▶ _Selected passage_:
---

September 21, 2010 at 10:34 am #111433
1). Making money a major consideration. Harold Geneen, the former head of ITT when it was the world’s largest conglomerate said, “If you have to choose between money and experience, take the experience and the money will follow.” If you’re a money-grubber, you are going to wind up both less prosperous and less experienced than those who value each experience before the money. The money will follow in time — and in much greater amounts.
2). Refusing to “play politics.” Everyone says they “hate to play politics,” but the most successful people are also the most successful business politicians. Office politics is the game of knowing the power centers and utilizing them for your advancement and benefit. If you’re not bright enough to see how this is going to get you ahead in any organization, I hope you truly enjoy being a cubicle dweller.
3). Spending money on everything but your career. If you take a look at the 100 most successful people in America you will find that almost every single one of them has spent money on coaches, professional advisors, consultants and so on. I’ll see people go spend $100,000 on a new Mercedes, but get cranky about spending $25,000 or so on an Executive Coach. Lousy priorities. How do you think you get the money to buy Mercedes? Duh! Your career. Maximize it! And, by the way, most of my executive coaching clients found out to their delight that all they had to do to get at least a portion of my fee paid by their company was ask the right people in the company.
4). Less-than-professional attire. I see, especially among young people, an incredibly stupid belief system that they should be able to dress as they please. If you believe that, please go to work for the Peace Corps or a social service agency (and even they have dress codes). If you want to get ahead in business, dress like the top people dress to the greatest degree possible.
5). Not keeping commitments. Anyone who is careless about keeping commitments is going to get a bad reputation. This is a very small town.
6). Bad-mouthing someone influential. “Nuff said. It is the kiss of death.
7). Believing you have a right to a “work-life balance.” We’re all working our behinds off these days. Life is rough in the business world right now. No matter how old you are, if you believe that you need a “work-life balance” in the middle of the worst recession since 1929, you really need to grow up and get your behind to work.
8). Not improving themselves. Again, people will spend money on houses, vacations, cars, etc., but won’t take classes to stay current or move ahead. Find out if you need or can get certifications, licensures, degrees, diplomas, etc. Get them. Show your superiors that you are constantly spending time and money on your career. Many times, the company will pay for this, but even if they don’t, it is the best investment of your money you can make to invest in yourself and your knowledge and professional base.
9). Having an in-office romantic relationship. You might as well start filling out the unemployment application now if you’re going to fool around in the office – especially, but not only, if you’re married. There are so many things wrong with this it needs its own post.
10). Thinking inside the box, or acting outside the box. Think outside the box. But follow the “rules” of corporations when you’re acting. You can do virtually anything so long as you play “Mother May I?” correctly according to the corporate Hoyle at your company. But if you are a staid, linear thinker, you’re never going to get ahead. Linear thinkers are a dime a dozen, but many are in the corporate hierarchy. This is why you have to look like a stodgy boring suit in playing the game, but truly think with originality and intelligence.

---

▶ _Exercise details_:
In the list of career mistakes, begin at the words "September 21, 2010" and stop after "a cubicle dweller.", then write that stretch out again, switching "conglomerate" to "corporation". The material that follows plays no part in these tasks.

▶ _Data provided_:
---

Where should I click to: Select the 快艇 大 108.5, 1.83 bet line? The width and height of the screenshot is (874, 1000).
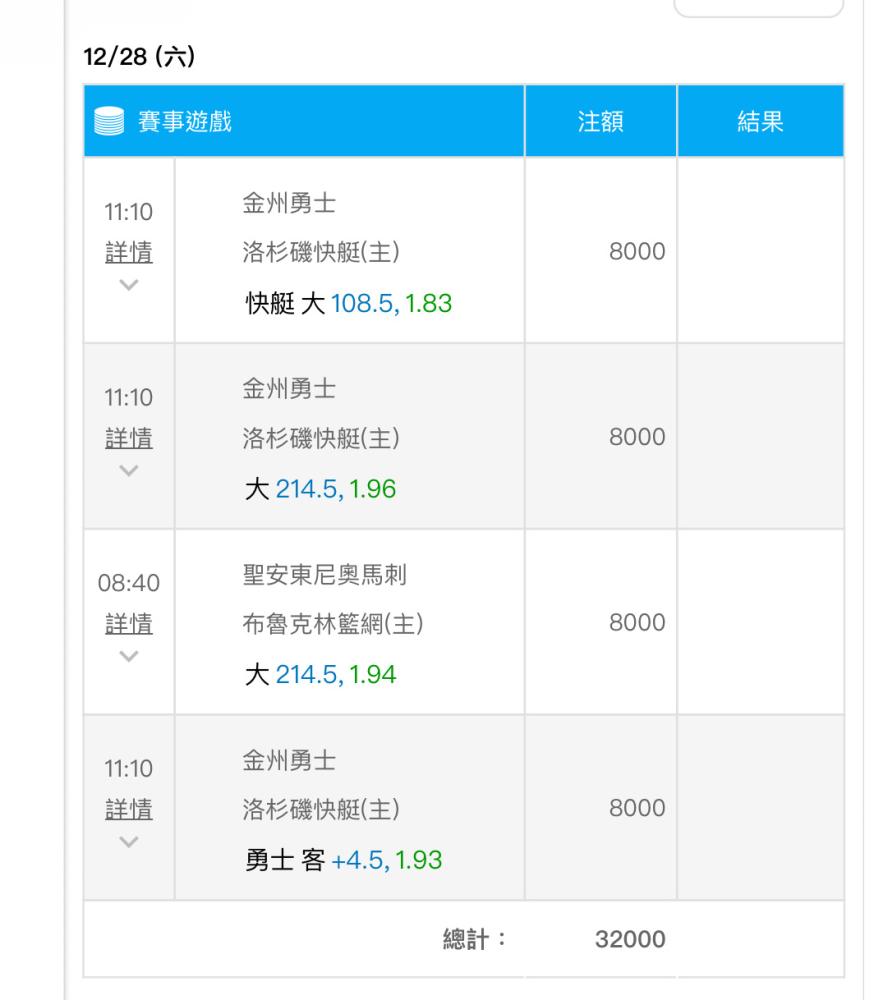point(348,304)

---

▶ _Complete response_:
September 21, 2010 at 10:34 am #111433
1). Making money a major consideration. Harold Geneen, the former head of ITT when it was the world’s largest corporation said, “If you have to choose between money and experience, take the experience and the money will follow.” If you’re a money-grubber, you are going to wind up both less prosperous and less experienced than those who value each experience before the money. The money will follow in time — and in much greater amounts.
2). Refusing to “play politics.” Everyone says they “hate to play politics,” but the most successful people are also the most successful business politicians. Office politics is the game of knowing the power centers and utilizing them for your advancement and benefit. If you’re not bright enough to see how this is going to get you ahead in any organization, I hope you truly enjoy being a cubicle dweller.